[AVAILABLE DATA Boundary: Start]

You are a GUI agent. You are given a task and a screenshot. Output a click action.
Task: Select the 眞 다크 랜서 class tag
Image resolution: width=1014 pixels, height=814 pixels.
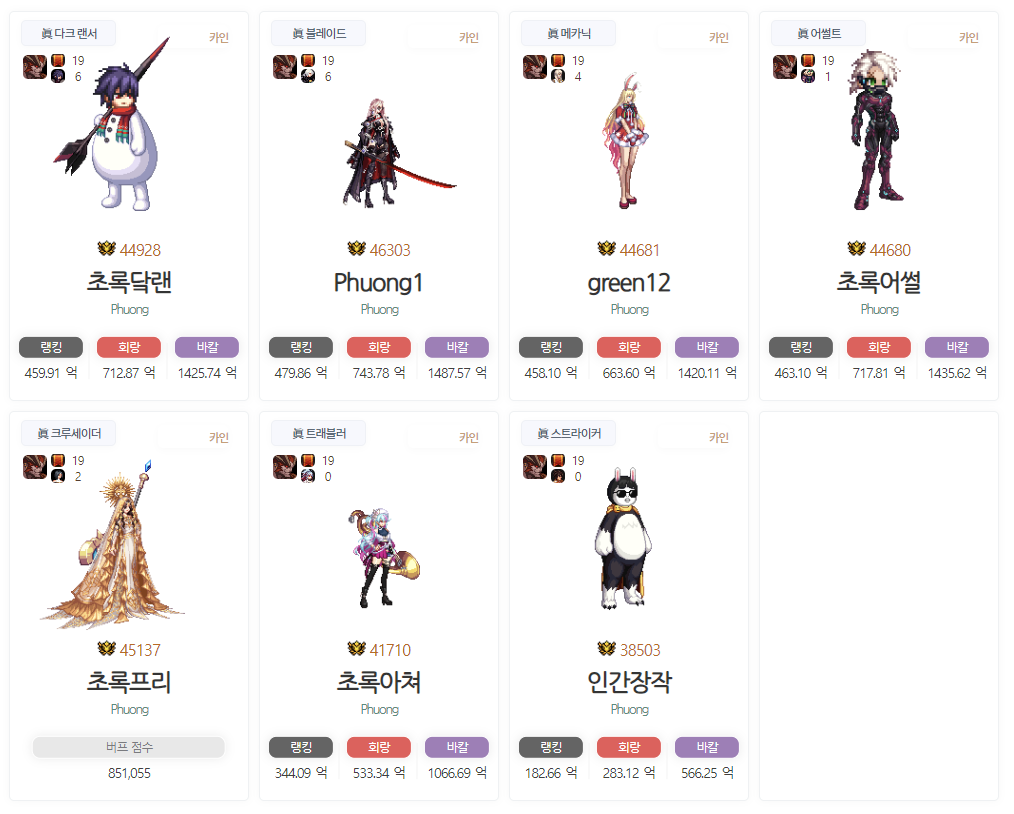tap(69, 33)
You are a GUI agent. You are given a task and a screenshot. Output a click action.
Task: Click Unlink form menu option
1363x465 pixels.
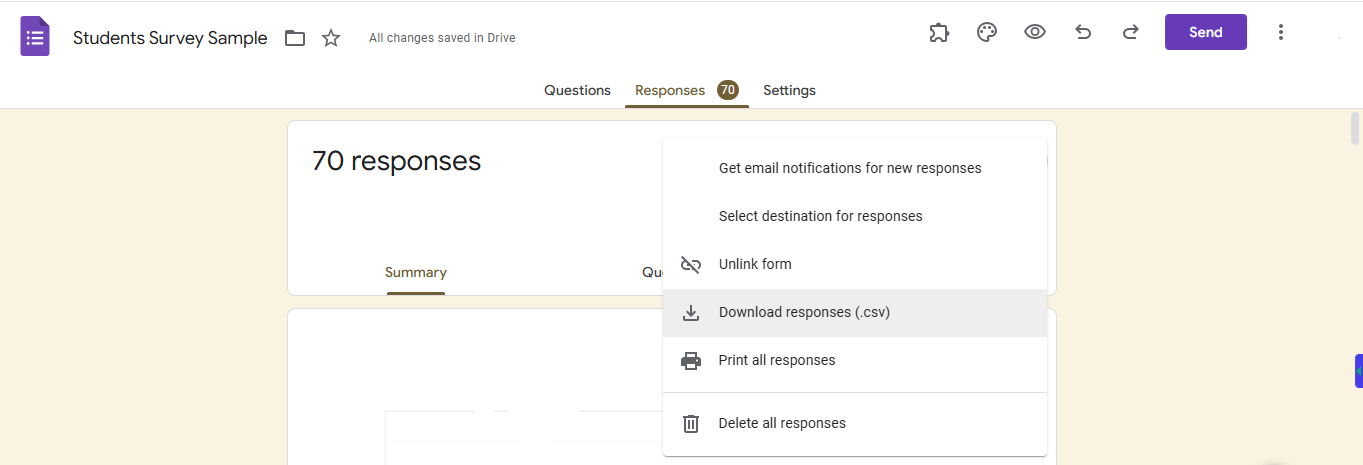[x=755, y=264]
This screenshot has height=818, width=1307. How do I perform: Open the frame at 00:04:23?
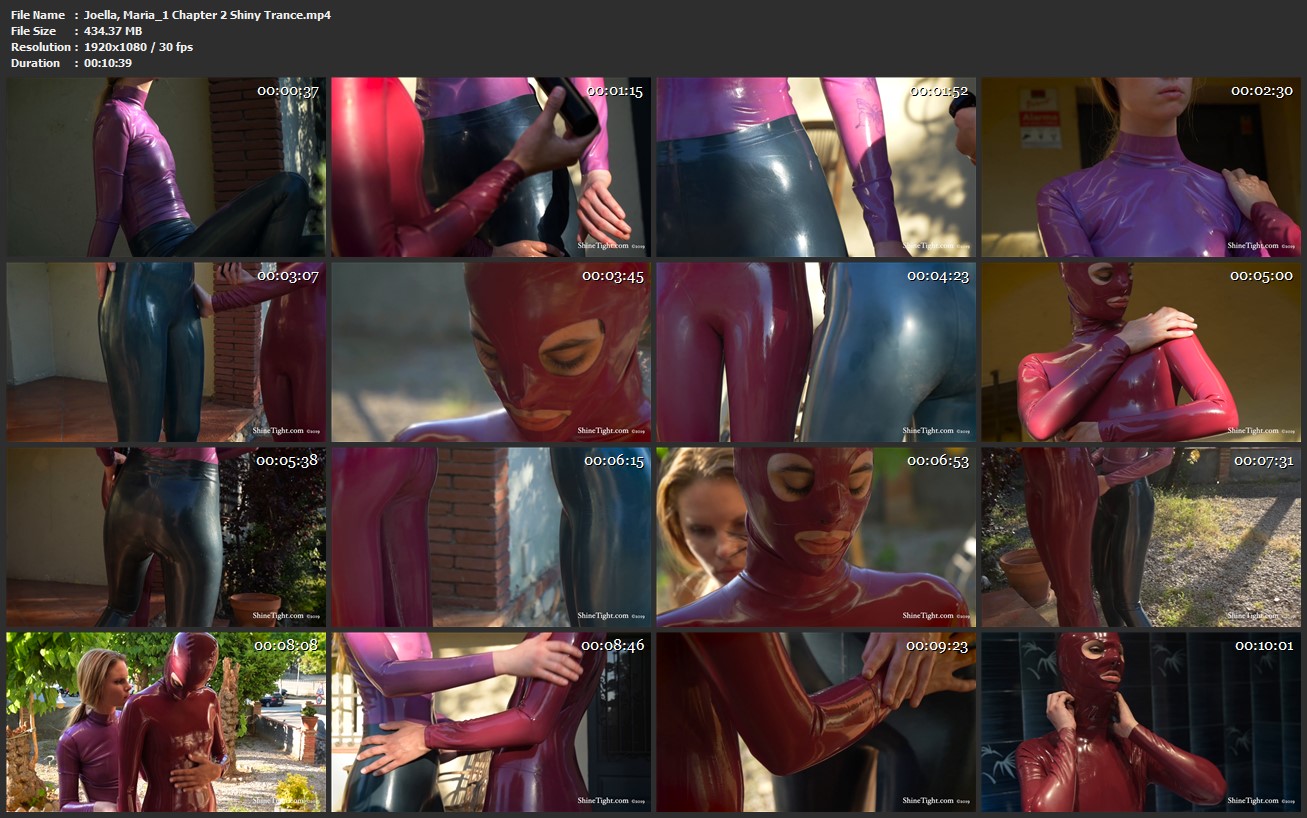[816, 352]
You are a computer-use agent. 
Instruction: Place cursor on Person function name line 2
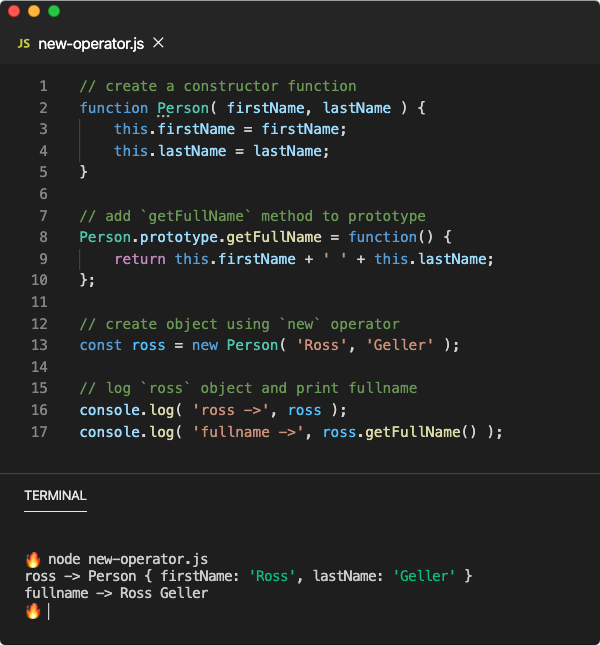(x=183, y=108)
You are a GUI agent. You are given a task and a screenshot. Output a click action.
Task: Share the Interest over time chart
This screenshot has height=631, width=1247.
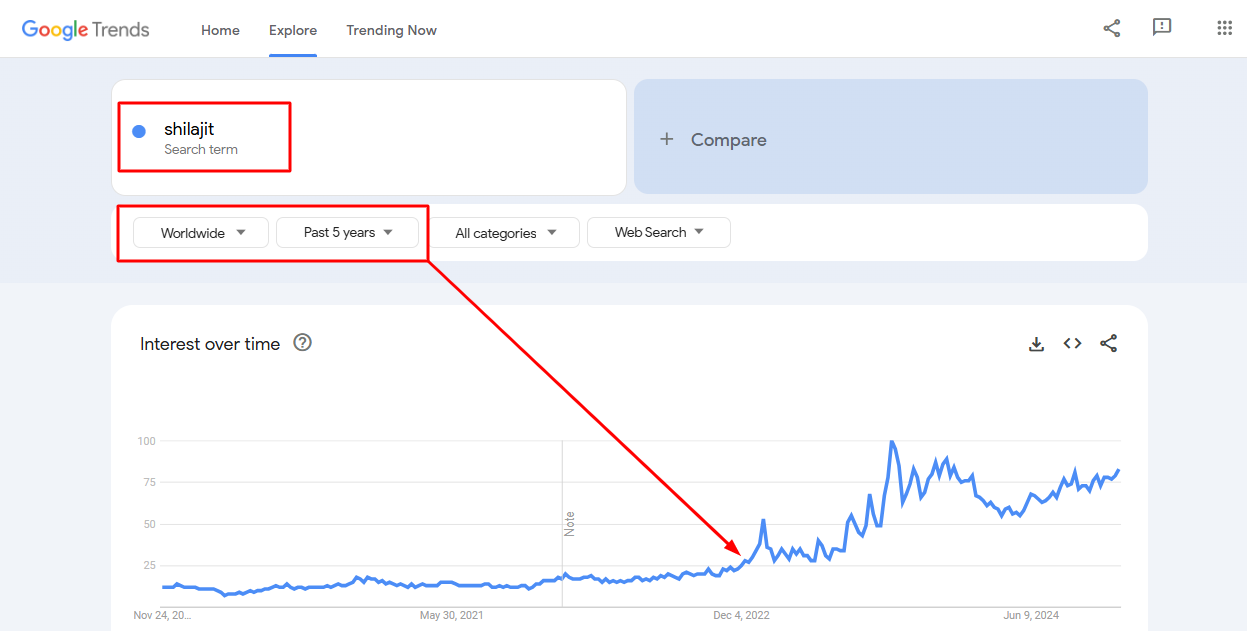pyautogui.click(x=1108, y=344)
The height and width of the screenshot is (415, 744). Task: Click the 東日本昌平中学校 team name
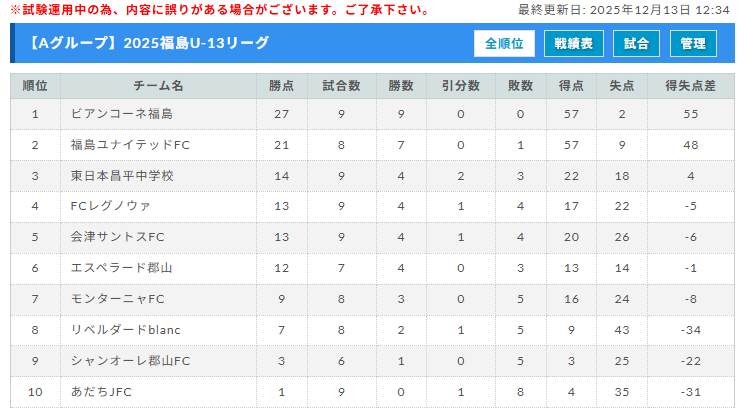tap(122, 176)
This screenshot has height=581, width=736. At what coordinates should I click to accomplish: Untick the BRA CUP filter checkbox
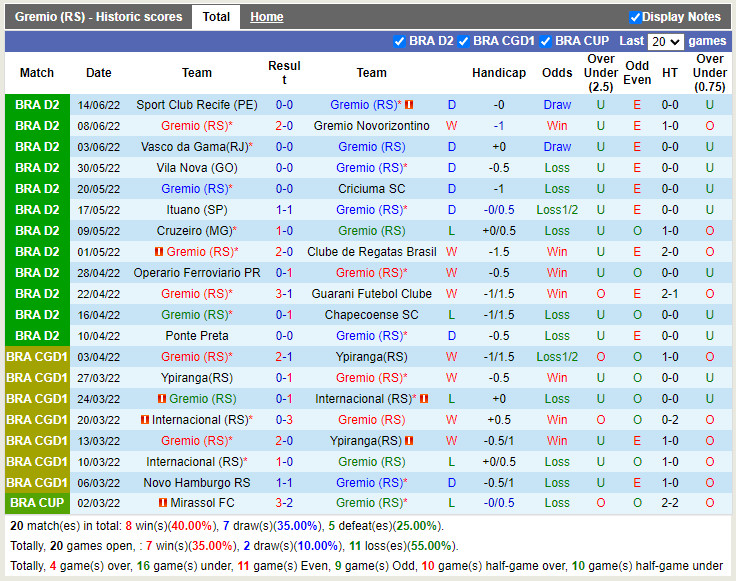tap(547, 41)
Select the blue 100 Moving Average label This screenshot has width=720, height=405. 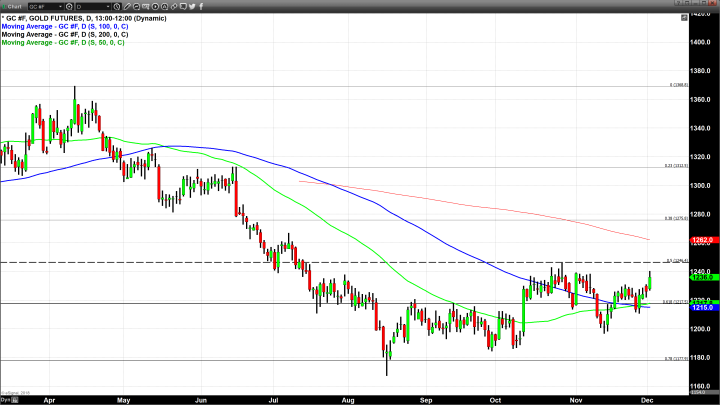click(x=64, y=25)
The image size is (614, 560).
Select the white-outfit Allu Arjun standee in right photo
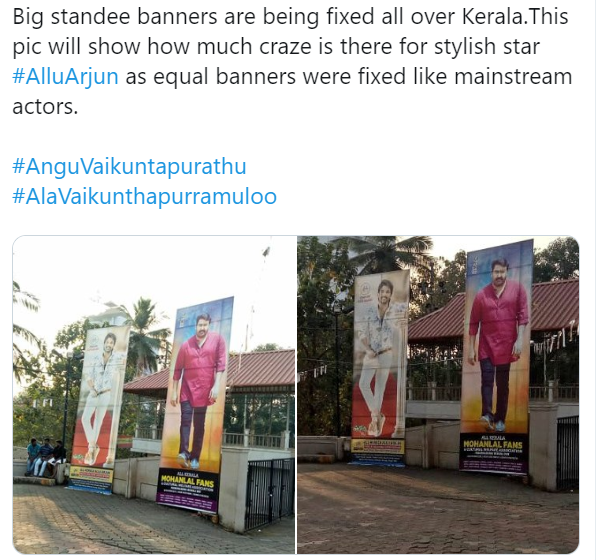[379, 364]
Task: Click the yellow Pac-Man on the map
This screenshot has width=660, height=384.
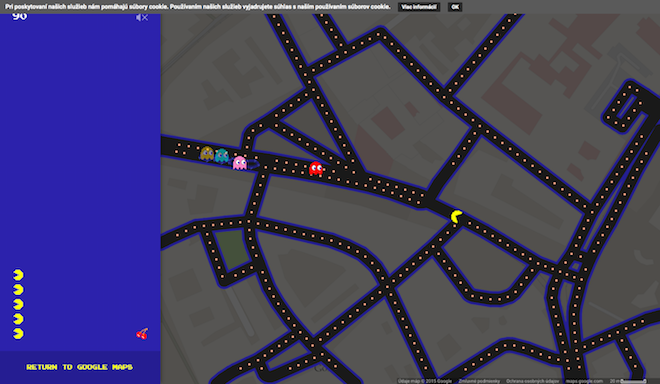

[AVAILABLE DATA Boundary: End]

TRY IT: Write out exactly and only the lines that run from the start of the data above through the line containing "Task: Share the Interest over time chart", leaving the pictures out.

WRITTEN SOLUTION:
You are a GUI agent. You are given a task and a screenshot. Output a click action.
Task: Select the 眞 다크 랜서 class tag
Image resolution: width=1014 pixels, height=814 pixels.
tap(69, 33)
You are a GUI agent. You are given a task and a screenshot. Output a click action.
Task: Click Unlink form menu option
1363x465 pixels.
[x=755, y=264]
This screenshot has height=818, width=1307. How do I perform: Open the frame at 00:04:23?
[816, 352]
You are a computer-use agent. 
Instruction: Place cursor on Person function name line 2
(x=183, y=108)
You are a GUI agent. You are given a task and a screenshot. Output a click action.
Task: Share the Interest over time chart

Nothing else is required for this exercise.